While one could compute this observed test statistic by “hand”, the focus here is on the set-up of the problem and in understanding which formula for the test statistic applies. We can use the inference
function in the oilabs
package to perform this analysis for us.
inference(data = df, y = stop,
x = vehicle_type,
statistic = "proportion",
type = "ht",
alternative = "greater",
method = "theoretical",
show_eda_plot = FALSE,
show_inf_plot = FALSE)
## Response variable: categorical (2 levels)

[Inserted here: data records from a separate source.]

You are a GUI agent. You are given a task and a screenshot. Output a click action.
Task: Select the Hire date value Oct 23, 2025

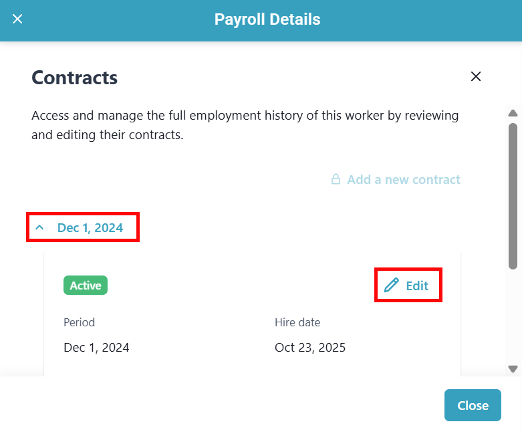(x=310, y=348)
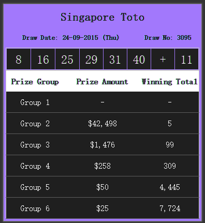Select the Draw Date text
Image resolution: width=205 pixels, height=223 pixels.
tap(70, 38)
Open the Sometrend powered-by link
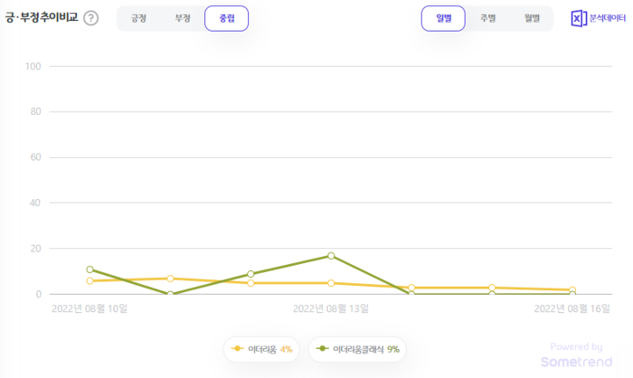Image resolution: width=633 pixels, height=378 pixels. pyautogui.click(x=576, y=355)
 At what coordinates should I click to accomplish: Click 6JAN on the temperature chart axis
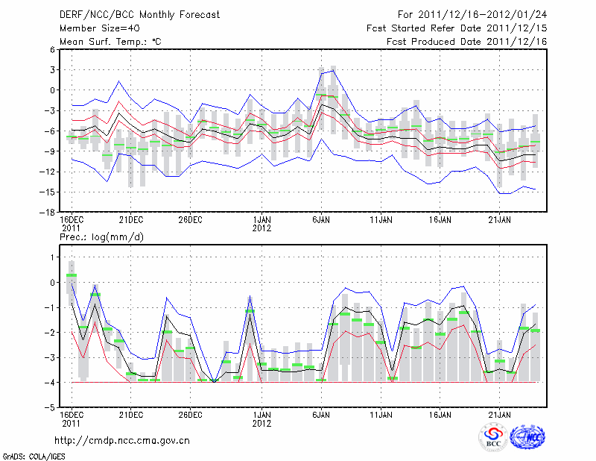pos(321,220)
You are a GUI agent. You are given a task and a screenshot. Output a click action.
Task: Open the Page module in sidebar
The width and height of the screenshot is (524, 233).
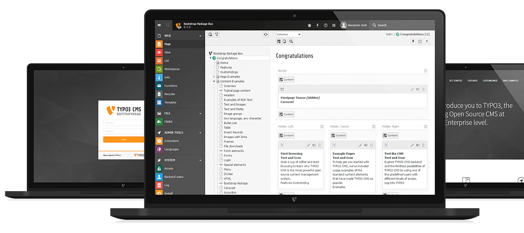pyautogui.click(x=168, y=44)
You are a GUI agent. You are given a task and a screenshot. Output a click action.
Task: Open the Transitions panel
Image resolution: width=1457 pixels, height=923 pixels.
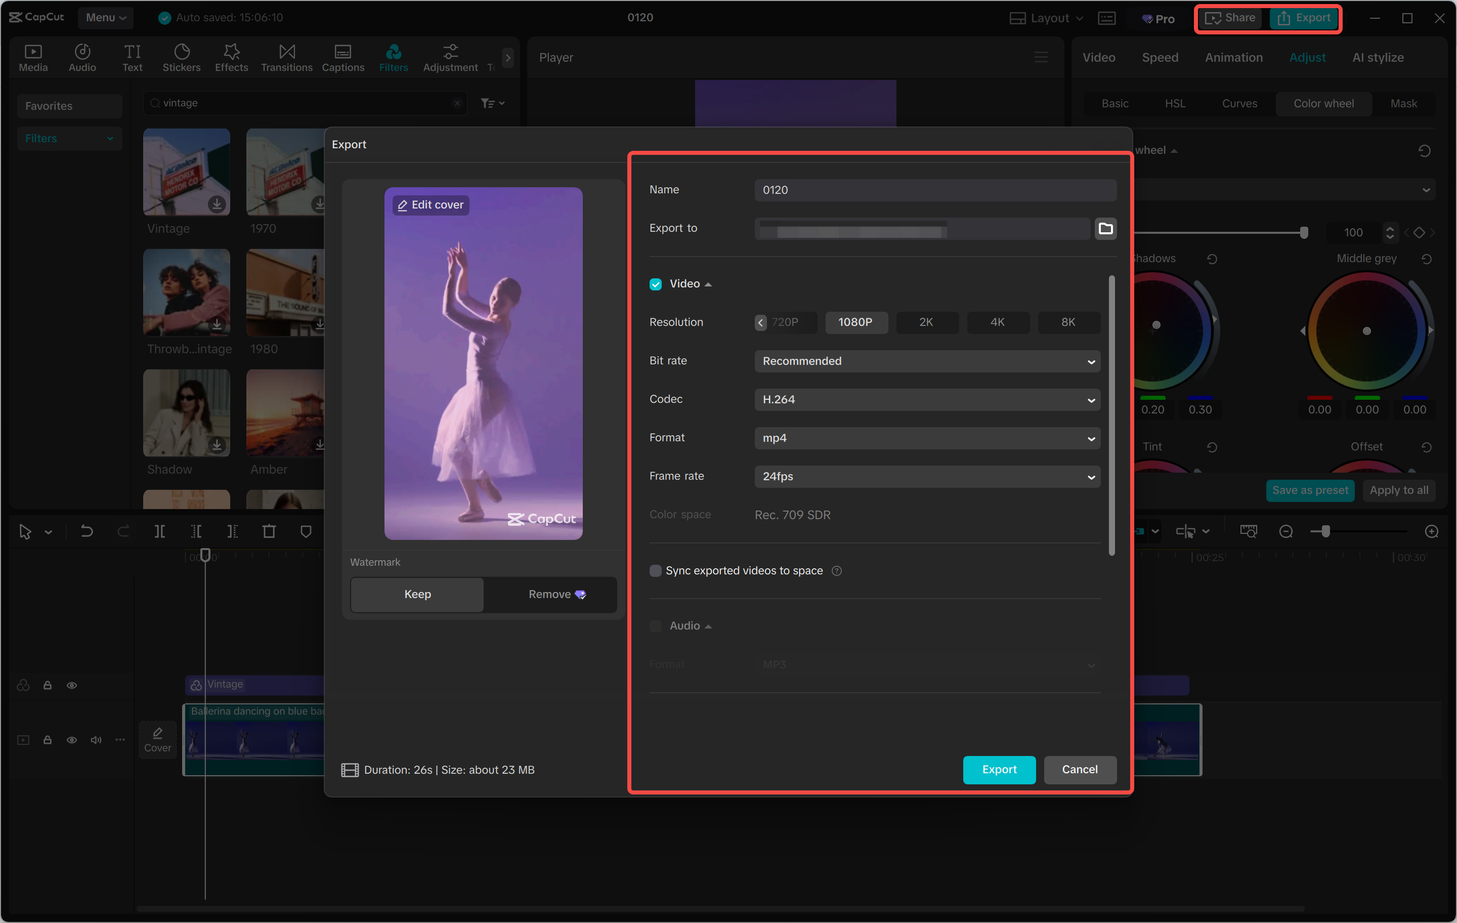286,57
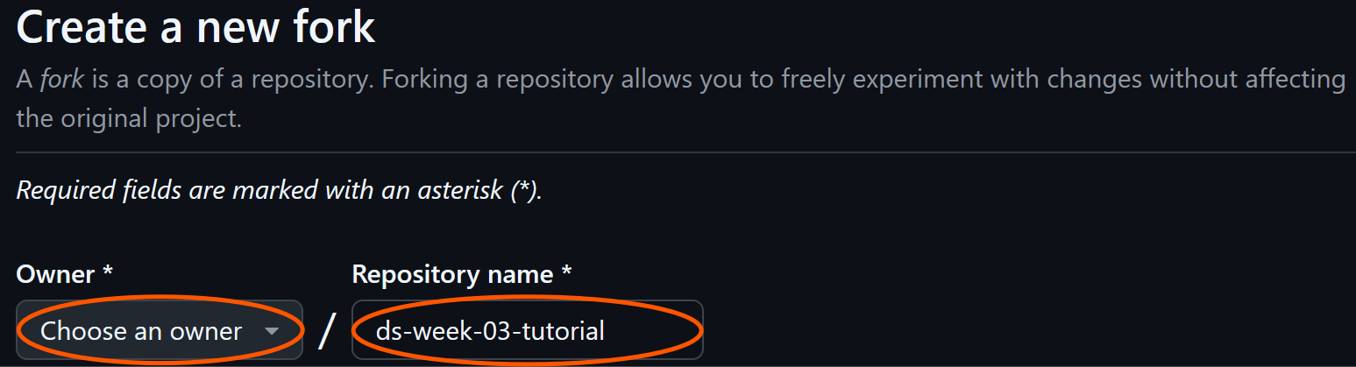1356x367 pixels.
Task: Click the Owner field label
Action: coord(55,274)
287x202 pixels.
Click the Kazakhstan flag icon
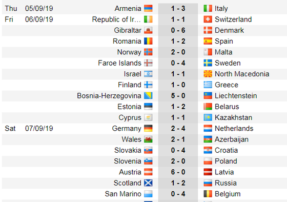click(208, 117)
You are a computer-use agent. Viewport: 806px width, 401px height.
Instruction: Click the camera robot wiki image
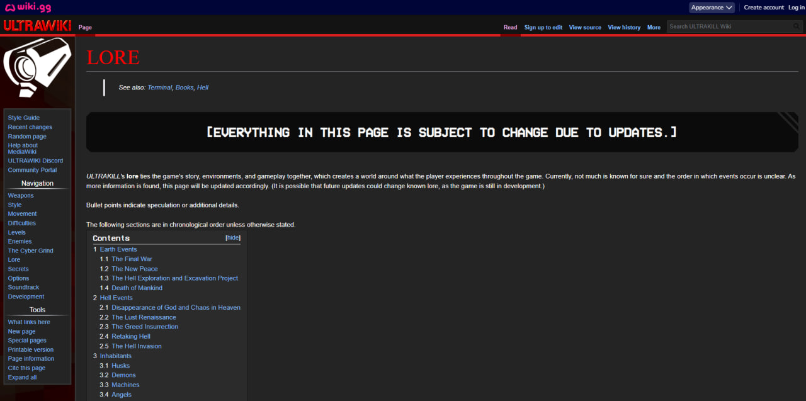[x=37, y=68]
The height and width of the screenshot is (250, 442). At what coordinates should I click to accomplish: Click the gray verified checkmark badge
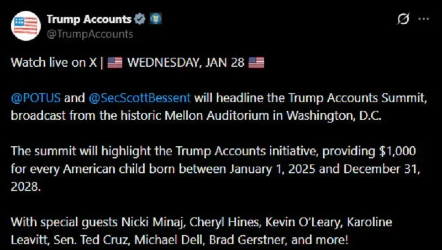[140, 19]
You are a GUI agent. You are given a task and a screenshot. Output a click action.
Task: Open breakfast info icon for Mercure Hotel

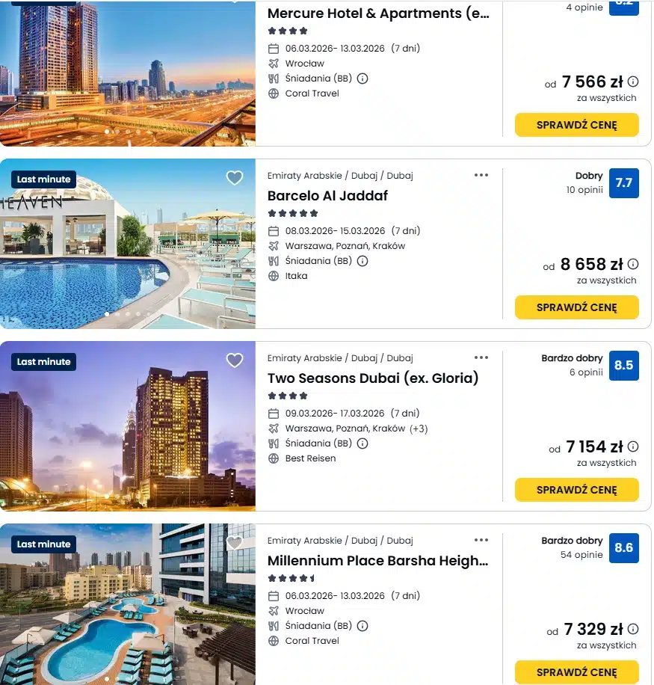click(x=363, y=79)
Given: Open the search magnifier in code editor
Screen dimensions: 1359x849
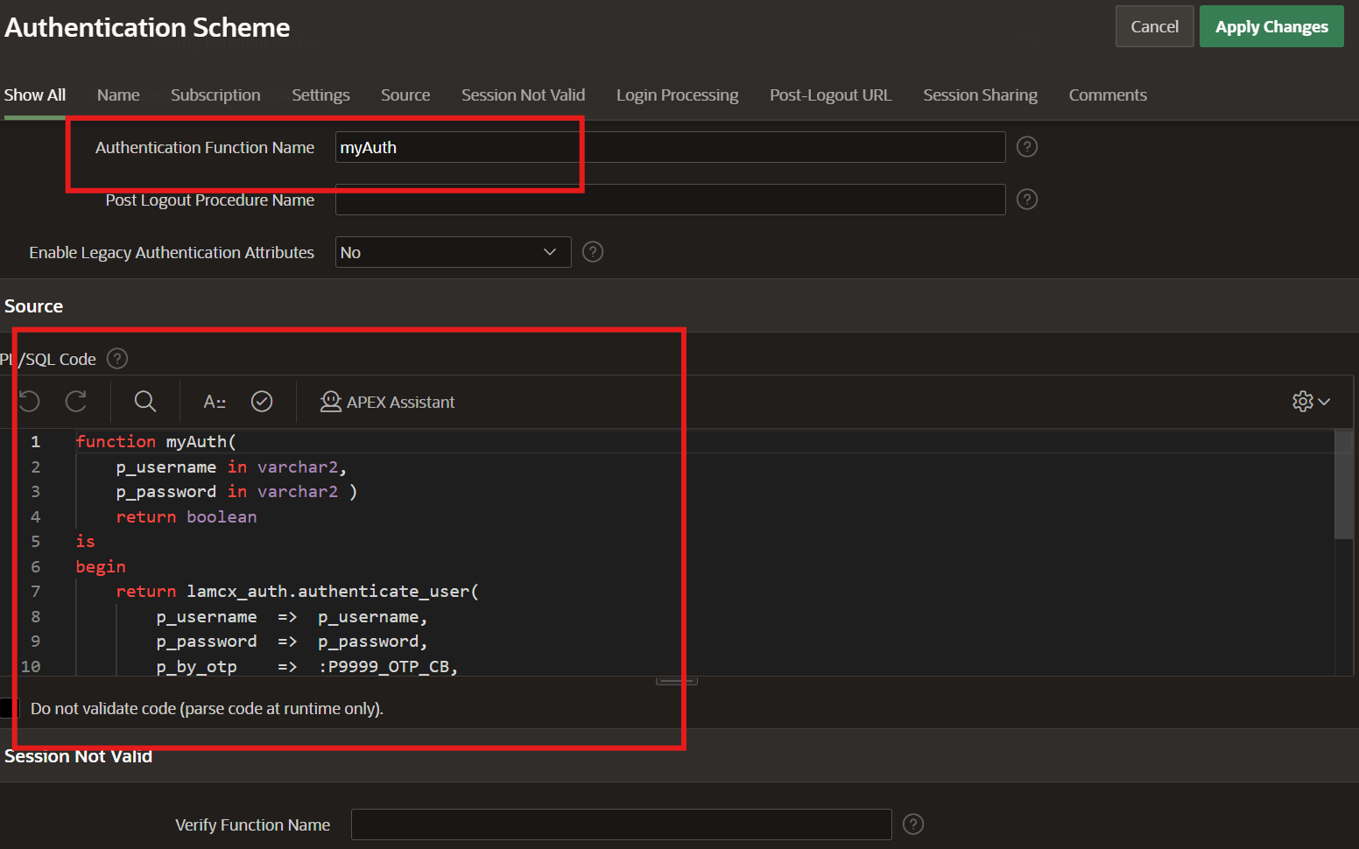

## Explanatory variable: categorical (3 levels)
## Observed:
## y
## x complete not_complete
## follow 76 22
## lead 38 5
## single 151 25
##
## Expected:
## y
## x complete not_complete
## follow 81.924 16.0757
## lead 35.946 7.0536
## single 147.129 28.8707
##
## H0: vehicle_type and stop are independent
## HA: vehicle_type and stop are dependent
## chi_sq = 3.9476, df = 2, p_value = 0.1389
We see here that the \(x^2_{obs}\) value is around 4 with \(df = (2 - 1)(3 - 1) = 2\).
The \(p\)-value—the probability of observing a \(\chi^2_{df = 2}\) value of 4 or more in our null distribution—is (to one decimal place) 10%. This can also be calculated in R directly:
1 - pchisq(3.9476, df = 2)
## [1] 0.13893
Note that we could also do this test directly without invoking the inference
function using the chisq.test
function.
chisq.test(x = table(df$vehicle_type, df$stop), correct = FALSE)
##
## Pearson's Chi-squared test
##
## data: table(df$vehicle_type, df$stop)
## X-squared = 3.95, df = 2, p-value = 0.14
We, therefore, do not have sufficient evidence to reject the null hypothesis. Our initial guess that a statistically significant difference existed in the proportions was not backed up by this statistical analysis. We do not have evidence to suggest that there is a dependency between the arrival position of the vehicle and whether or not it comes to a complete stop.
Tintle, Nathan, Beth Chance, George Cobb, Allan Rossman, Soma Roy, Todd Swanson, and Jill VanderStoep. 2014. Introduction to Statistical Investigations.